(Stored records)
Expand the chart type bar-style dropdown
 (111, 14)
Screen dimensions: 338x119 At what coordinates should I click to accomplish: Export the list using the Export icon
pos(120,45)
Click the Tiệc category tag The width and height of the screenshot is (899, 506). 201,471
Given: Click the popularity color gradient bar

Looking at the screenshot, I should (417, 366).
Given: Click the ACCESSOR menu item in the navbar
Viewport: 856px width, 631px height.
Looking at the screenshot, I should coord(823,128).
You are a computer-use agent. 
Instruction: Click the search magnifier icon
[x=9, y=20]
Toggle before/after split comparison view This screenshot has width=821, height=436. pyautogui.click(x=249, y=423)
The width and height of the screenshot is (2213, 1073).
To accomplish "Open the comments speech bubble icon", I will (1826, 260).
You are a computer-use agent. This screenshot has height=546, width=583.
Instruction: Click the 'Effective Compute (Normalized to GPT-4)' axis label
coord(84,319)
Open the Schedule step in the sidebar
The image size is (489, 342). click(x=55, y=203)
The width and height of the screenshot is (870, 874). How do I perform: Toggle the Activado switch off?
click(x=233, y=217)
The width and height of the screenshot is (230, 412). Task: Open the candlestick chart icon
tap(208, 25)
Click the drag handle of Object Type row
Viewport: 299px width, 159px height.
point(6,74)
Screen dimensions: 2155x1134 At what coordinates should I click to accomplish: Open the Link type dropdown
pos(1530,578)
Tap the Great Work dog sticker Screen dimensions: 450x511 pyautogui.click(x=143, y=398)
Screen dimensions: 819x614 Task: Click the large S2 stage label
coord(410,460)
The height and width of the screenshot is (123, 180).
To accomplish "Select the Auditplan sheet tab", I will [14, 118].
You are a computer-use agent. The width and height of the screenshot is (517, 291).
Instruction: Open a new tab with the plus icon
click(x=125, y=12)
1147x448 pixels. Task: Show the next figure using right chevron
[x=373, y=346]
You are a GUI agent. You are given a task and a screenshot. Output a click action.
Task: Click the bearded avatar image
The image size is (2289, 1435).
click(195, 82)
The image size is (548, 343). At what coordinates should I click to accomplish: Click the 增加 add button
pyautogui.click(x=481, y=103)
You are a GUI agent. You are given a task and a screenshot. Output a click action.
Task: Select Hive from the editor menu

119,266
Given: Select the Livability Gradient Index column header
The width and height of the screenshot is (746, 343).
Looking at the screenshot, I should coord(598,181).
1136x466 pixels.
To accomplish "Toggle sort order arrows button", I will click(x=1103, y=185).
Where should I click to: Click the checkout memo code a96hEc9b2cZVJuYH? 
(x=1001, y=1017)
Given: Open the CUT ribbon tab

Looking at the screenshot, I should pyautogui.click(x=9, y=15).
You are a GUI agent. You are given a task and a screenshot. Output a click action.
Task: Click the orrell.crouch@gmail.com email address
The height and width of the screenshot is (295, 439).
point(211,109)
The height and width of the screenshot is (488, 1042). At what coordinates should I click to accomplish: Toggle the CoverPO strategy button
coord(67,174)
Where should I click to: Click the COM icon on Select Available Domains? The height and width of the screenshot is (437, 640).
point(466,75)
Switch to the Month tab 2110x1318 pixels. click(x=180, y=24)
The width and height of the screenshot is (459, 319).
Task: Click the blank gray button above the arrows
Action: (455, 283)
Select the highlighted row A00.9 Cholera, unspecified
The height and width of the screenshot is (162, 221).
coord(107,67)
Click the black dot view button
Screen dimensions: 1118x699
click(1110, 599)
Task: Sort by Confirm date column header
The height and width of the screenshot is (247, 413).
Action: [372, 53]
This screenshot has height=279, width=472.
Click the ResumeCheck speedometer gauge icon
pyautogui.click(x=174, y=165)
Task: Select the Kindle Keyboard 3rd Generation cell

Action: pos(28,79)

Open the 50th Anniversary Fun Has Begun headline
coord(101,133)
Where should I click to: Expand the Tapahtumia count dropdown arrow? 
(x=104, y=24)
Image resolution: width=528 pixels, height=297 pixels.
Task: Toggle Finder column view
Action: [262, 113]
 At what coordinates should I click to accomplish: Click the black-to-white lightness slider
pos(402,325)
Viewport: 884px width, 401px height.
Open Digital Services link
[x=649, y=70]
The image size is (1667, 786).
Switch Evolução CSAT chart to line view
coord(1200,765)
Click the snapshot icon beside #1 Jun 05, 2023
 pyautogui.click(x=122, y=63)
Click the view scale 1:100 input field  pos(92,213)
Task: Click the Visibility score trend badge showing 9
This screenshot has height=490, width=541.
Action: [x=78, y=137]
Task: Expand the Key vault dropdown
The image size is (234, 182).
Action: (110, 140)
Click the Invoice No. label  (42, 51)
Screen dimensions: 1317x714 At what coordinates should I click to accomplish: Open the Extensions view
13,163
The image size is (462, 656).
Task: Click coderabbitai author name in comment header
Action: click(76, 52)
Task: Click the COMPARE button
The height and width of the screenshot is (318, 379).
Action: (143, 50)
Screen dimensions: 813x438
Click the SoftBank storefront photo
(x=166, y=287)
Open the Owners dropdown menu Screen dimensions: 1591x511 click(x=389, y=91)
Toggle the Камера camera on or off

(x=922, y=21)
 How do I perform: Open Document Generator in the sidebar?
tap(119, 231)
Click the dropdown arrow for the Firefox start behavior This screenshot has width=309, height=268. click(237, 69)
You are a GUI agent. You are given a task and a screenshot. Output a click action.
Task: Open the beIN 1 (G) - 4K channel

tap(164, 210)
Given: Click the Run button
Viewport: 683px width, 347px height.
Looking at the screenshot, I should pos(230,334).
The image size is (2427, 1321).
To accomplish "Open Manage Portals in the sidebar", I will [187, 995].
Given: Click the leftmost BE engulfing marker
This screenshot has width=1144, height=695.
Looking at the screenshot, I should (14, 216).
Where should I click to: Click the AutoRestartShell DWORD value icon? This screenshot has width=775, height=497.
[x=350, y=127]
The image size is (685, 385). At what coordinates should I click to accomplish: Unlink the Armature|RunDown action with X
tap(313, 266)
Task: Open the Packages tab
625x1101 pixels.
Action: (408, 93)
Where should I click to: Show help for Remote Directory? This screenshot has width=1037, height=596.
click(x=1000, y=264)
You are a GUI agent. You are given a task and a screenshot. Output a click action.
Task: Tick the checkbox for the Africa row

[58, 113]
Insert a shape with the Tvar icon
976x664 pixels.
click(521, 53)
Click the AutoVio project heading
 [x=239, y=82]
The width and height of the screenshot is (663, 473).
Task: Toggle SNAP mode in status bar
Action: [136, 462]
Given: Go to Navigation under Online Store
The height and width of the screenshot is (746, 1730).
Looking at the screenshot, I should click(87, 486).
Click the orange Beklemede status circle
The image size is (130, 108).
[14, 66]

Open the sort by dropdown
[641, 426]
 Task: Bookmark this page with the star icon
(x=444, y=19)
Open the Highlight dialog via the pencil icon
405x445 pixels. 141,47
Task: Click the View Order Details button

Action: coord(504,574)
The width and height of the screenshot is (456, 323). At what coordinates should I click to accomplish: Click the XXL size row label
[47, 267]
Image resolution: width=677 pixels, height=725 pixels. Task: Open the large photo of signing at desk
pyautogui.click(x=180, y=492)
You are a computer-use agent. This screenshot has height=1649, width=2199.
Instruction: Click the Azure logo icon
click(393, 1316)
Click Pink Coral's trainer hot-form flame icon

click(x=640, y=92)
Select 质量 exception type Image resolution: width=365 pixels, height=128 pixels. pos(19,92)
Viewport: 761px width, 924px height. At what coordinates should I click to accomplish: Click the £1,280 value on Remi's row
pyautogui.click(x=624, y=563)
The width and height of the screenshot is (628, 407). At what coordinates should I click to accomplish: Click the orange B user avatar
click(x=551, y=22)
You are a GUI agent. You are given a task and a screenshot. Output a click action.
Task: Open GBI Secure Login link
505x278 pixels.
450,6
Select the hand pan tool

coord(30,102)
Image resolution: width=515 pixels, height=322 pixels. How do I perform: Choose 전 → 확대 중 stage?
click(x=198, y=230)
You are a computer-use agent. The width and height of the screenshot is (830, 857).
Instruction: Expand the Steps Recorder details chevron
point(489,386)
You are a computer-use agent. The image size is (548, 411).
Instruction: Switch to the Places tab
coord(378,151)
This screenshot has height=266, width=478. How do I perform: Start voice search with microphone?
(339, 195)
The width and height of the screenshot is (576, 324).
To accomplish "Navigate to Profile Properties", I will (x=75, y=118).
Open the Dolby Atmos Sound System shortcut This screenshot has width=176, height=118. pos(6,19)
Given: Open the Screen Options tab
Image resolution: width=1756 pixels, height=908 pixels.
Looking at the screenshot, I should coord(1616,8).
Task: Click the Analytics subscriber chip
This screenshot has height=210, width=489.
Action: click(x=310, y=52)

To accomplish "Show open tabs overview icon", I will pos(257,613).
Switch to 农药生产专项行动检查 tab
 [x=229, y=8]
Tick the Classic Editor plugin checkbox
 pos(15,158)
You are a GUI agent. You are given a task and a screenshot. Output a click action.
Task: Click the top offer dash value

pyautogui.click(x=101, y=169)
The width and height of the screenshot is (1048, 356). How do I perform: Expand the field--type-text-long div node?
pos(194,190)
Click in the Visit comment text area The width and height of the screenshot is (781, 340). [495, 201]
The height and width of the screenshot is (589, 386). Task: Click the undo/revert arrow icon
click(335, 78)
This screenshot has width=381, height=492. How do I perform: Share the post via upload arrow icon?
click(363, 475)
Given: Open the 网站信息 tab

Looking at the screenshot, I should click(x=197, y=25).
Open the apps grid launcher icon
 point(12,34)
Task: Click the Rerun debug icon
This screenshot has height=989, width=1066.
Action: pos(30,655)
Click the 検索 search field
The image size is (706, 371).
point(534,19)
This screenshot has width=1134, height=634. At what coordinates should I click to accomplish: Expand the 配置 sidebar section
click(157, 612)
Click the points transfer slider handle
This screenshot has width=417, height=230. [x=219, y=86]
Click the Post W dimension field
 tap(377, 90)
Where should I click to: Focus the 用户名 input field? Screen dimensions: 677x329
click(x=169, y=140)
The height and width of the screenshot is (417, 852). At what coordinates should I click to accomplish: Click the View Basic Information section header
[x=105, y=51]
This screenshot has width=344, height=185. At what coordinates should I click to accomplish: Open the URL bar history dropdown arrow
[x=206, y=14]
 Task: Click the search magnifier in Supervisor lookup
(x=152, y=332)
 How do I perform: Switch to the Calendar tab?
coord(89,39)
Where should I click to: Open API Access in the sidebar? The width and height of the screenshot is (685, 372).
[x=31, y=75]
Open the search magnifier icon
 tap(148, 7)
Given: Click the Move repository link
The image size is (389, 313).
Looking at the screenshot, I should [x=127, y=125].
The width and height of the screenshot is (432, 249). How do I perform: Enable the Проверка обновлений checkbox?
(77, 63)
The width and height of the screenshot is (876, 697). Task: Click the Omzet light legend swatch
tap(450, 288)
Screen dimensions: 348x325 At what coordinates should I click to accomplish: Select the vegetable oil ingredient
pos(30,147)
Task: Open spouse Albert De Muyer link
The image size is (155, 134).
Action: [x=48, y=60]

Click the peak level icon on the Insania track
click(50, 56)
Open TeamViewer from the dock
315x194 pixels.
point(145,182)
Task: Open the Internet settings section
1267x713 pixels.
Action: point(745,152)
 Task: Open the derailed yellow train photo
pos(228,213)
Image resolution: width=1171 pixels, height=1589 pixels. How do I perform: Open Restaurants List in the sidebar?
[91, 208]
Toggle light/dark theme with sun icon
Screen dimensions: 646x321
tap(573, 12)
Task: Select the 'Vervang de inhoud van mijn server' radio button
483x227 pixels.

• _GIVEN PROBLEM_
Repeat the lines of the stored records word for word, starting at the very beginning and ending at the line that contains "Looking at the screenshot, I should (417, 366).".

• _FINISHED ANSWER_
Expand the chart type bar-style dropdown
 (111, 14)
Screen dimensions: 338x119 At what coordinates should I click to accomplish: Export the list using the Export icon
pos(120,45)
Click the Tiệc category tag The width and height of the screenshot is (899, 506). 201,471
Given: Click the popularity color gradient bar

Looking at the screenshot, I should (417, 366).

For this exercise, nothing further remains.